*** Block opens ***

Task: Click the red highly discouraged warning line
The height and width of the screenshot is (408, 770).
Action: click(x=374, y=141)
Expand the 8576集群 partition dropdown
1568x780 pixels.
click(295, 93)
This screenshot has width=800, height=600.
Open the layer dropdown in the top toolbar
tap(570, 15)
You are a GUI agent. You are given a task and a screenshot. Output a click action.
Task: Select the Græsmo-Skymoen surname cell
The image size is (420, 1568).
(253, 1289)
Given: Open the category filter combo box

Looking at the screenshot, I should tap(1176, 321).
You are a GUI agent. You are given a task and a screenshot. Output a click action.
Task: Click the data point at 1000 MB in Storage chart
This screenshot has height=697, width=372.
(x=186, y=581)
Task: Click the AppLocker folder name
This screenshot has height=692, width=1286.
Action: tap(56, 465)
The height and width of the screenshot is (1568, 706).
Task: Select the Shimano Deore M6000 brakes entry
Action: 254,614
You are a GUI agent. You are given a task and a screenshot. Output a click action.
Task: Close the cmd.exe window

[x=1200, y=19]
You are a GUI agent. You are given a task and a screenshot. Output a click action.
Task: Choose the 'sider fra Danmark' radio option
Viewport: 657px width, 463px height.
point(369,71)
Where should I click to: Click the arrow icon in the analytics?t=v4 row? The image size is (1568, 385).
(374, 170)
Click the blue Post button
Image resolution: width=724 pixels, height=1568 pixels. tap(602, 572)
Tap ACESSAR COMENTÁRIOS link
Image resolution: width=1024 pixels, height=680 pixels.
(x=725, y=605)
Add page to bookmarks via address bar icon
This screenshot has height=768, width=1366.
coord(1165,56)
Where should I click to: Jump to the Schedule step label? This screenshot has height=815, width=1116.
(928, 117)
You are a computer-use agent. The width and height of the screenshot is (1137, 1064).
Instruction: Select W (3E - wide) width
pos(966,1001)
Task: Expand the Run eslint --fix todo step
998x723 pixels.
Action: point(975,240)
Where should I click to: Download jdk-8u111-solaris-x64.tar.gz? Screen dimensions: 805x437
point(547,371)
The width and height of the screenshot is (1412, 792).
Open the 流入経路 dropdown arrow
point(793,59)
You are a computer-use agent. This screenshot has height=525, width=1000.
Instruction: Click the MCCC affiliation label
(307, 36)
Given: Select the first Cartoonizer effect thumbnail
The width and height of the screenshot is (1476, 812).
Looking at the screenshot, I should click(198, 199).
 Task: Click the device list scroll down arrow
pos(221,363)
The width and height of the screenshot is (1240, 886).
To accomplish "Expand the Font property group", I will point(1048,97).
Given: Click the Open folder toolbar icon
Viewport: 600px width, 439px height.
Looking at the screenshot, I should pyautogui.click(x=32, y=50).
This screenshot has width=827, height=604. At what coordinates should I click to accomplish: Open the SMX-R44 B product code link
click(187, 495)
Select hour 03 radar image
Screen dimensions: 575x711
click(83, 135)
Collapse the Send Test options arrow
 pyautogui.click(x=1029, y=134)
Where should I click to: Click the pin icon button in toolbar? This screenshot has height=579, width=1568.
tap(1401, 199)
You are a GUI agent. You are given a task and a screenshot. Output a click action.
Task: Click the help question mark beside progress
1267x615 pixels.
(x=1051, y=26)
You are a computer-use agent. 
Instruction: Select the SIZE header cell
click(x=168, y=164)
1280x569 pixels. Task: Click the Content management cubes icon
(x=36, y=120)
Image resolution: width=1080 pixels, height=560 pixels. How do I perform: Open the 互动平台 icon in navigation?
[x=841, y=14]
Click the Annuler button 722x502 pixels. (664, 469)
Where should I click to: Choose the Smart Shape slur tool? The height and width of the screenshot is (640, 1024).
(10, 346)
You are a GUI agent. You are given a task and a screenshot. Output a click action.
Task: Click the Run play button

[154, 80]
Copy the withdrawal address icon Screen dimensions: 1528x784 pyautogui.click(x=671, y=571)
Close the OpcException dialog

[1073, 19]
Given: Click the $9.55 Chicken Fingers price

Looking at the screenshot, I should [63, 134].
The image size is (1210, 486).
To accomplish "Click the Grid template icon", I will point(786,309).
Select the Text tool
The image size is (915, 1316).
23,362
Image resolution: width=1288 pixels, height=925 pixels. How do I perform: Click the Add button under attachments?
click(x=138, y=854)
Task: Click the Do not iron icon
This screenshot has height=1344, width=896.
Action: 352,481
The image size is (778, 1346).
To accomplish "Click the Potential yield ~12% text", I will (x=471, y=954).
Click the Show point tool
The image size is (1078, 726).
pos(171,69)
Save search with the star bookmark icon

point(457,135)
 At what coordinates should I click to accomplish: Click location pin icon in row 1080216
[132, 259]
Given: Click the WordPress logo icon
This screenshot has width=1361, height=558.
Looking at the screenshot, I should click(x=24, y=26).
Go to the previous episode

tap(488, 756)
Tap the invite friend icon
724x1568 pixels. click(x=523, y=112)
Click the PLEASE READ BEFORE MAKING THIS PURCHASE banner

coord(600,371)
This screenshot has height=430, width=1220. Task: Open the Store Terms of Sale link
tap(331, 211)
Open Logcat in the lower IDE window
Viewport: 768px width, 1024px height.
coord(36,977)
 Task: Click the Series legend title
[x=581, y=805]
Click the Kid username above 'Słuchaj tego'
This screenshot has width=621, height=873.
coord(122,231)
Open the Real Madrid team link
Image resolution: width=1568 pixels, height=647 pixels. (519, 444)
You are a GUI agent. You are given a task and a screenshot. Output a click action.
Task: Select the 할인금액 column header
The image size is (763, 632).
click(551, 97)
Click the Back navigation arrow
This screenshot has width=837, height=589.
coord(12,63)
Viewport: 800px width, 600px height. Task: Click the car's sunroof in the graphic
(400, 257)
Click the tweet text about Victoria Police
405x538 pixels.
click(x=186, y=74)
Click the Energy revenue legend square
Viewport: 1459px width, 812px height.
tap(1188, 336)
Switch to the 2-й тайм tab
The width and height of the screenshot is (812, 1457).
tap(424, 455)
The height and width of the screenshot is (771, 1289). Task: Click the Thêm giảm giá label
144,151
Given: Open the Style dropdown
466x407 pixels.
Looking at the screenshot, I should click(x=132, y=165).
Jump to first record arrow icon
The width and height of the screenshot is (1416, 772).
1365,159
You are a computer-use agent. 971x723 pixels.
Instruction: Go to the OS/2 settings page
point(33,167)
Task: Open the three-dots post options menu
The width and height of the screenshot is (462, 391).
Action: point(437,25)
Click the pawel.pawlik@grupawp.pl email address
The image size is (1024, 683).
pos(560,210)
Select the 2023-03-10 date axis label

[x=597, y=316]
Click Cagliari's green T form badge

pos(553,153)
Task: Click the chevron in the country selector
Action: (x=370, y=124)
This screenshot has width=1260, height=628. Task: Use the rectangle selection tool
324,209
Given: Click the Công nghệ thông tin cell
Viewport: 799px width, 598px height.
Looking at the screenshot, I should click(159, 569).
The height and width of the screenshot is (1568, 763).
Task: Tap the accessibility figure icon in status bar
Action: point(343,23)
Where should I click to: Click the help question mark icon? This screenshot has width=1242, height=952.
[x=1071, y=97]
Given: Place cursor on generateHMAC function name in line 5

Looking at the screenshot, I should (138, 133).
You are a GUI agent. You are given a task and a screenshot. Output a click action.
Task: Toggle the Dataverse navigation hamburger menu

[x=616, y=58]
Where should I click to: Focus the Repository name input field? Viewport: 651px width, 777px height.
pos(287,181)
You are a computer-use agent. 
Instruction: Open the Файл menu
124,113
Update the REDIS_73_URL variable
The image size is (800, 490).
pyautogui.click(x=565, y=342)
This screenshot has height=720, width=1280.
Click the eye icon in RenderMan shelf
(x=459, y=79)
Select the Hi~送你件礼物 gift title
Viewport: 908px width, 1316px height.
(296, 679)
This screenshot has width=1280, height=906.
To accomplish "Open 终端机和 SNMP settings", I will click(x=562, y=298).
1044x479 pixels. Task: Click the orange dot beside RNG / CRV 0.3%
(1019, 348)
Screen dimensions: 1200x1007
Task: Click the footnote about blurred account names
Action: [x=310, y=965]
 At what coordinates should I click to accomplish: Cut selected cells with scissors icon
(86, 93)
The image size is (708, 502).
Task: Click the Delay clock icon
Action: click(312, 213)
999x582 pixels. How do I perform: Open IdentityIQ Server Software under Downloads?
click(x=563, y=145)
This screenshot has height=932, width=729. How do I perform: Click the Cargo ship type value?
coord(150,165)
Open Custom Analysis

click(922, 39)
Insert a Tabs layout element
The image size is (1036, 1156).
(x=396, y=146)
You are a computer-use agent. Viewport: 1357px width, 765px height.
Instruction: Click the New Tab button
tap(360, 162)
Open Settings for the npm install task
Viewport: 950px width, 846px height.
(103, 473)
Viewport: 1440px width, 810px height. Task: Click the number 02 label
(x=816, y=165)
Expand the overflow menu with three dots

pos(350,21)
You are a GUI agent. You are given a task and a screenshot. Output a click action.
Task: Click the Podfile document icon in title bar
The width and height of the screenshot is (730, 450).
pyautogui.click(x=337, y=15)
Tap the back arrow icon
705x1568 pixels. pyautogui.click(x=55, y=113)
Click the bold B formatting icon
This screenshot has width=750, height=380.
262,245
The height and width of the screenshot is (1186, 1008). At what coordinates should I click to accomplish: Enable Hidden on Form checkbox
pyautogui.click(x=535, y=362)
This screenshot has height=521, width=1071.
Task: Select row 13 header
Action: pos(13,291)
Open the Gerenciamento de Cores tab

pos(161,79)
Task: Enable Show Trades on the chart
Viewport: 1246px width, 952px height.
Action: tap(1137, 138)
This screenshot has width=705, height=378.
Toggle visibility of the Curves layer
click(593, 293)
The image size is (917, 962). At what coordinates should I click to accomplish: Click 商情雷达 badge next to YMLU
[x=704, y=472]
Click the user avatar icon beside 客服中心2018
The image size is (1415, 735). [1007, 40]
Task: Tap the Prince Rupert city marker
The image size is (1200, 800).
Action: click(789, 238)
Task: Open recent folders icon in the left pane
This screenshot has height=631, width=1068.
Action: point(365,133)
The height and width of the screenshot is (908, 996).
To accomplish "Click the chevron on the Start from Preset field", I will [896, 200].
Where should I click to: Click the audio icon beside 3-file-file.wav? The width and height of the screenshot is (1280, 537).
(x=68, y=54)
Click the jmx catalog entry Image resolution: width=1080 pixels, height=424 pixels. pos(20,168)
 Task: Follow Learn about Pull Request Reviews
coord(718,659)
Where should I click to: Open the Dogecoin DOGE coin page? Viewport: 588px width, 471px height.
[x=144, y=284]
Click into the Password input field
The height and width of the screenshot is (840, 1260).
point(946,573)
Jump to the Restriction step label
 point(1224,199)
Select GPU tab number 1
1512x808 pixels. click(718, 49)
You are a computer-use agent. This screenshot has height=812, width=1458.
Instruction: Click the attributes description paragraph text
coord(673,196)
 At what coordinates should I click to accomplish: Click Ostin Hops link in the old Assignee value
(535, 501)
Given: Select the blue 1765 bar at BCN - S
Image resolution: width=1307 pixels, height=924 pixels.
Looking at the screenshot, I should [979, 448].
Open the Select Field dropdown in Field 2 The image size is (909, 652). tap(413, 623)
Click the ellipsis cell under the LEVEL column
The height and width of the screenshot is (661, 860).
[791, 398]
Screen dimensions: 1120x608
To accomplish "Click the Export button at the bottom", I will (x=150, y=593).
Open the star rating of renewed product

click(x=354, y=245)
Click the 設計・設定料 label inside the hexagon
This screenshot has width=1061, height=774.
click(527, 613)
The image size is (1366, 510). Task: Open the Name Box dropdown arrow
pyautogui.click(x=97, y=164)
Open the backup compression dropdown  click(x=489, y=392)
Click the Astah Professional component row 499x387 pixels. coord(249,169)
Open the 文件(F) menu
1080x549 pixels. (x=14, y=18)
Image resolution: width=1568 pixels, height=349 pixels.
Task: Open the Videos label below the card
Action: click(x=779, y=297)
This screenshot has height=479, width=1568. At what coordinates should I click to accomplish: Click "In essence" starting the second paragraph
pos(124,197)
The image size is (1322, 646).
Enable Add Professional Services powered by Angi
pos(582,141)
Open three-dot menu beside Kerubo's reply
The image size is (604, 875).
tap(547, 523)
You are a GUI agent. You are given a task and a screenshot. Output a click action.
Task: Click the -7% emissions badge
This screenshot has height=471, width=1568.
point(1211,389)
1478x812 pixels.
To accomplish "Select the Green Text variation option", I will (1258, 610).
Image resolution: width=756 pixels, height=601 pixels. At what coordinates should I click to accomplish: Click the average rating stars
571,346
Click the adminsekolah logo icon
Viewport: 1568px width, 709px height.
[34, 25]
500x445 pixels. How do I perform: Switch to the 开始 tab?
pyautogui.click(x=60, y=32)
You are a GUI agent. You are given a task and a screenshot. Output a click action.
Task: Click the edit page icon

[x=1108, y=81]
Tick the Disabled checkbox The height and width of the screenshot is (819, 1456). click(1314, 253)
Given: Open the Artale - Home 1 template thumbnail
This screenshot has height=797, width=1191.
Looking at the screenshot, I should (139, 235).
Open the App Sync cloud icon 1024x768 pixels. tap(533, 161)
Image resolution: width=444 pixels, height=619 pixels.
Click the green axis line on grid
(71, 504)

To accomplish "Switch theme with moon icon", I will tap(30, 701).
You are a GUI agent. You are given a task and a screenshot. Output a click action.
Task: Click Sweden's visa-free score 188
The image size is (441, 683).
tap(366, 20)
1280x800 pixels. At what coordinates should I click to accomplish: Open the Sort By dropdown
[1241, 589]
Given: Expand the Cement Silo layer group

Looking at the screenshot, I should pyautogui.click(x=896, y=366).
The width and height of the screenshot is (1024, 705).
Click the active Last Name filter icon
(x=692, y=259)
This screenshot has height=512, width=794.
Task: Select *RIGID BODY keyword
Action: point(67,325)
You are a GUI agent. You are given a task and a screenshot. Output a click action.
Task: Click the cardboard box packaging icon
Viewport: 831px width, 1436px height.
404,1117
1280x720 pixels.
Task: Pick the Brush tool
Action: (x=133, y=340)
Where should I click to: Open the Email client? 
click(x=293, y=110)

*** Block closes ***

▸ Exercise instructions
Report all lines of the data that include the word "address".

▸ Worked solution
Add page to bookmarks via address bar icon
Copy the withdrawal address icon Screen dimensions: 1528x784 pyautogui.click(x=671, y=571)
Click the pawel.pawlik@grupawp.pl email address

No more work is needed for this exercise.